─── Kutipan Dokumen ───

H. Tahapan komunikasi
Walaupun anak autisme mengalami gangguan dalam berkomunikasi, bukan
berari anak autisme tidak bisa berkomunikasi. Anak autisme tetap melakukan
komunikasi tetapi dengan gaya komunikasi yang berbeda.
Ada
4 tingkatan komunikasi pada anak autisme, yang tergantung dari kemampuan
berinteraksi, cara berkomunikasi, dan pengertian anak itu sendiri. Keempat
tahap tersebut adalah "The Own Agenda Stage", "The Requester
Stage", "The Early Communicator Stage" dan "The Partner
Stage".

─── Data yang Disediakan ───

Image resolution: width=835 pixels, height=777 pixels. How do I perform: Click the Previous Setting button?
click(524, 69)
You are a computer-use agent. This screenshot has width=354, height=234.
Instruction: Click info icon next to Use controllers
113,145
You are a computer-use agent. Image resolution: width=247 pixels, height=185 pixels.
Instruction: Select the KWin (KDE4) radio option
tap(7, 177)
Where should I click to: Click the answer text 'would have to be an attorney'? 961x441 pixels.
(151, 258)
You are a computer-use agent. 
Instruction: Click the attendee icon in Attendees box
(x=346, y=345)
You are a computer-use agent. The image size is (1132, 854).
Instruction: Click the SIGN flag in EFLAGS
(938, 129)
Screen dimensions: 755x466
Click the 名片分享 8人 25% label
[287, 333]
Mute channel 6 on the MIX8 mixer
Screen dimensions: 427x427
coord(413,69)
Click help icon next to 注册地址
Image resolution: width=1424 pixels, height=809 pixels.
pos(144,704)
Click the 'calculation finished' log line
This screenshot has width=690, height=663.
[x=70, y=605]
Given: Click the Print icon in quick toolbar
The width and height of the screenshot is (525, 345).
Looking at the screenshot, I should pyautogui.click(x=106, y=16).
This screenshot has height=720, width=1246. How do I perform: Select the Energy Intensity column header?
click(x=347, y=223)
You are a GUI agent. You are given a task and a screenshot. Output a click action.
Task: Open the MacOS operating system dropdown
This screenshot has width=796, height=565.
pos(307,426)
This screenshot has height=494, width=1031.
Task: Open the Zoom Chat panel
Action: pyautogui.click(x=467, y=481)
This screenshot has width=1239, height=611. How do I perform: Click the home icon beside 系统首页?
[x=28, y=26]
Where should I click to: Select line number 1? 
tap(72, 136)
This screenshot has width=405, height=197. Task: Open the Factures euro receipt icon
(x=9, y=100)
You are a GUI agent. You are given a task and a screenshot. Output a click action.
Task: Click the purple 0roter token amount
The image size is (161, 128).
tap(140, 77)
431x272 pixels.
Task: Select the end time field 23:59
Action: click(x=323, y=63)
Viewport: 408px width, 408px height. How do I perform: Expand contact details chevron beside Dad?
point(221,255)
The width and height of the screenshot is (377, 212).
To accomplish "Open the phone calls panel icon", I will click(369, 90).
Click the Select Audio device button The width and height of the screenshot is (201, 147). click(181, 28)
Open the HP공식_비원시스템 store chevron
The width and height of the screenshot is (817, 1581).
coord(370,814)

───

▸ Langkah Pengerjaan:
1) Ulangi tanpa perubahan bagian kutipan dokumen yang dibuka dengan kata-kata yang memuat "H. Tahapan komunikasi" dan ditutup dengan "komunikasi yang berbeda.".
2) Tentukan apakah setiap pernyataan berikut sesuai dengan kutipan dokumen, lalu jawab ya atau tidak disertai kutipan kata-kata penentunya: (a) Anak autisme sama sekali tidak berkomunikasi. (b) Terdapat empat tingkatan komunikasi pada anak autisme. (c) Tingkatan komunikasi anak autisme bergantung pada usia anak.
3) Menurut kutipan dokumen, apa saja nama keempat tahap komunikasi pada anak autisme?
Entri tersebut tidak berperan dalam pengerjaan ini.

▸ Daftar Penyelesaian:
1)
H. Tahapan komunikasi
Walaupun anak autisme mengalami gangguan dalam berkomunikasi, bukan
berari anak autisme tidak bisa berkomunikasi. Anak autisme tetap melakukan
komunikasi tetapi dengan gaya komunikasi yang berbeda.

2)
(a) Tidak: "Anak autisme tetap melakukan komunikasi tetapi dengan gaya komunikasi yang berbeda."
(b) Ya: "4 tingkatan komunikasi pada anak autisme"
(c) Tidak: "tergantung dari kemampuan berinteraksi, cara berkomunikasi, dan pengertian anak itu sendiri"

3) "The Own Agenda Stage", "The Requester Stage", "The Early Communicator Stage", dan "The Partner Stage".